Online grocery shopping can be effective in reducing food waste as they shorten the supply chain, and also a healthy option for consumers who can get fresh produce coming directly from the farms.
People argue that farmworkers who depend on their labour to put food on the table of their families may feel under threat from ‘agri bots’ with all this talk of technology. However, new technology can be managed in a way that is beneficial to all stakeholders. Though the UAE government shows a lot of leadership in terms of regulation, ethical elements must be shouldered by both the government and the populace to support the creation of a viable ecosystem. Whilst government support is needed through initiatives, entrepreneurs who believe in the availability of clear opportunities in FoodTech and Agritech are needed in the space. Organizations now have CSR in their DNA instead of being a ‘once in a year’ occurrence and so this can also help in making an impact. There are a lot of opportunities in Aquaculture farming as well, even though it is capital intensive and requires a lot of technology maturation.
Should we really trust machines and robots to produce our food?

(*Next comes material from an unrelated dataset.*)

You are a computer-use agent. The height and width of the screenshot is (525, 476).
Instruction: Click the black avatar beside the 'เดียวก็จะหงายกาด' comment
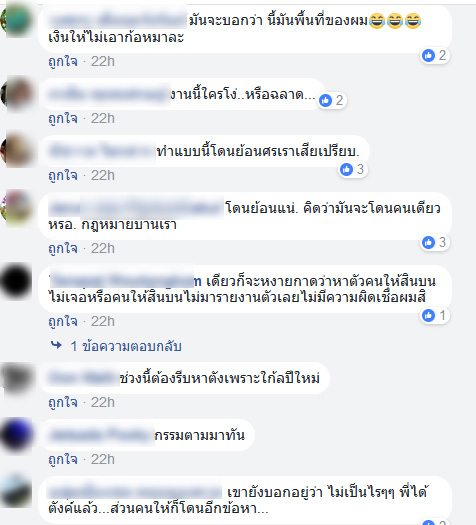[x=16, y=281]
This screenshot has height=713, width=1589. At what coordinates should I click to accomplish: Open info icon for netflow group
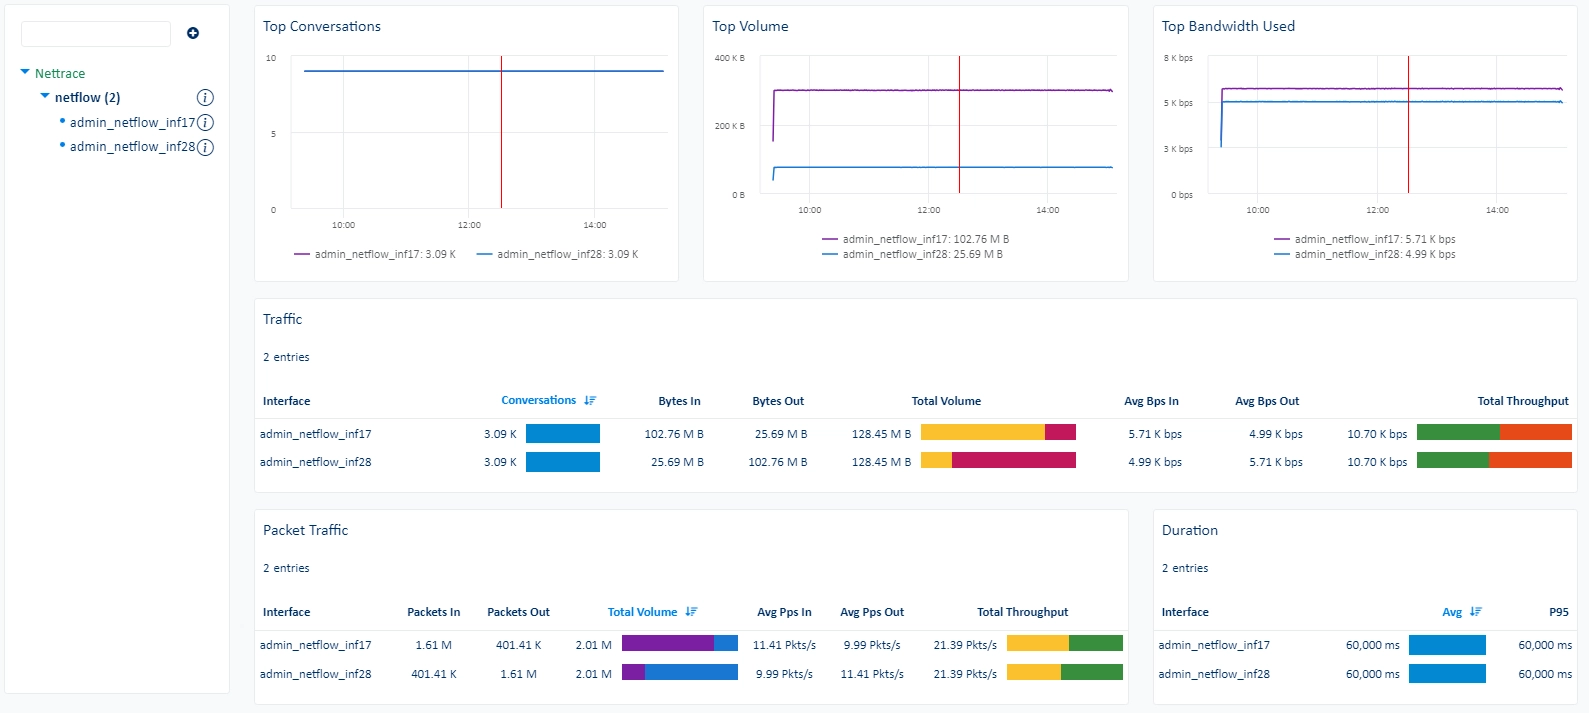click(205, 98)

In Robert’s view, it is possible if they are bringing us closer to nature. In the first place, he says that “My company uses hydroponics technology and so our produce does not grow in the soil but is still natural. Open field farming may not be possible on a large scale in UAE due to
environmental factors so in this case, we need to talk about hydroponics and other irrigation methods. Also, processes have to be automated, for instance robots harvesting yield in order to achieve the UN’s projection on feeding 9.7 billion people by 2050.

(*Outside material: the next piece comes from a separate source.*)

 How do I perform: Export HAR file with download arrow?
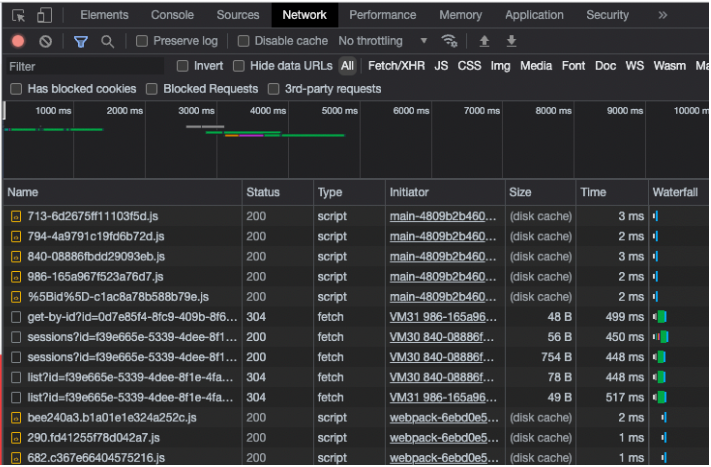click(x=511, y=41)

Future technologies to look out for
In terms of technology, Aeroponics farming is promising because it is less capital intensive, very environmentally friendly and sustainable as it uses less water. Also, technologies that discourage the use of pesticides to grow any type of crop should be looked into in a bid to improve consumer health and boost their immune systems.
How do we link all these with pricing?
Speaking on pricing, Jacek believes that we have more vulnerable and price sensitive consumers now and so companies must optimize costs in production to decrease these costs. Youssouf on the other hand thinks that it will be hard to be competitive with traditionally established farmers, but sufficient technology and skills will need to be implemented in large farms to gain economies of scale. For example, robotics is expensive but cheaper if the farm size is large. Farm to table concepts also need to be looked at and ecommerce is key here. In Robert’s view, he uses his Company Pure Harvest as an example where they offer more value in terms of quality compared to the competitors who import from Europe. Since they produce locally, their produce has more sunlight which also accounts for longer shelf life as they do not use artificial lighting compared to what their competitors do in winter. Also, they cut on freight costs as they transport locally and so they mostly have to deal with cooling and capital costs mainly. In summary, the value proposition is great quality at an amazing price.
From the contributions of the Panelists, Host and Moderator, it is clear that we need to have more of these conversations as a people to come up with practical and innovative ways of curbing the likelihood of food security risks now and in the future. Technologies are available, and continue to be developed and so all stakeholders have to keep the conversation going in addition to putting in practical techniques needed to achieve global food security goals.